Inhibition of intracellular Angiotensin II formation blocks high glucose effect on mesangial matrix

High glucose causes increased matrix synthesis by glomerular mesangial cells and angiotensin II (Ang II) has been shown to mediate this effect of glucose. These studies investigate whether inhibition of Ang II formation can block high glucose-induced increase in mesangial matrix. Human mesangial cells were incubated with 25 mM glucose (HG) along with captopril, an ACE inhibitor, to block Ang II formation. In other experiments, cells were nucleofected with siRNA to knockdown angiotensinogen (Agt), the precursor of Ang II, and then exposed to high glucose. Captopril blocked high glucose-induced increase in Ang II levels in the cell media (extracellular) but failed to inhibit it in the cell lysate (intracellular). Moreover, captopril treatment did not block the stimulatory effect of high glucose on TGF-β1 and fibronectin.

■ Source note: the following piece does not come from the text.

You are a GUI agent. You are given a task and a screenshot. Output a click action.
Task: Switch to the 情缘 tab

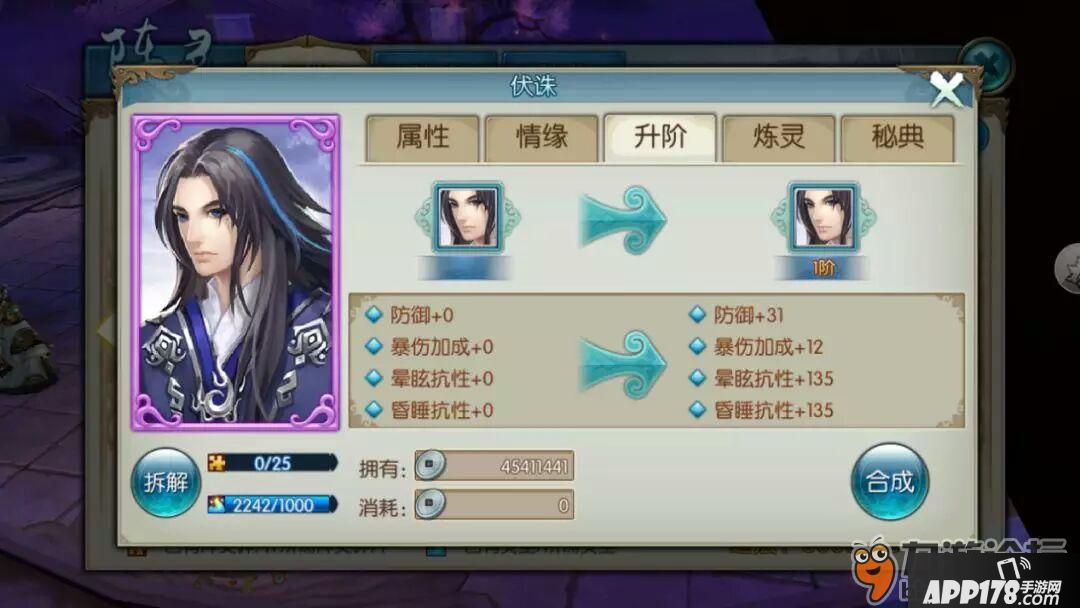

In contrast, knockdown of the Agt gene prevented high glucose-induced increase in both extracellular and intracellular Ang II levels, and was accompanied by normalization of TGF-β1 and fibronectin. These data suggest that intracellular Ang II may play an important role in the mediation of the high glucose effect on matrix and that ACE inhibitors may not be effective in blocking intracellular Ang II formation in mesangial cells.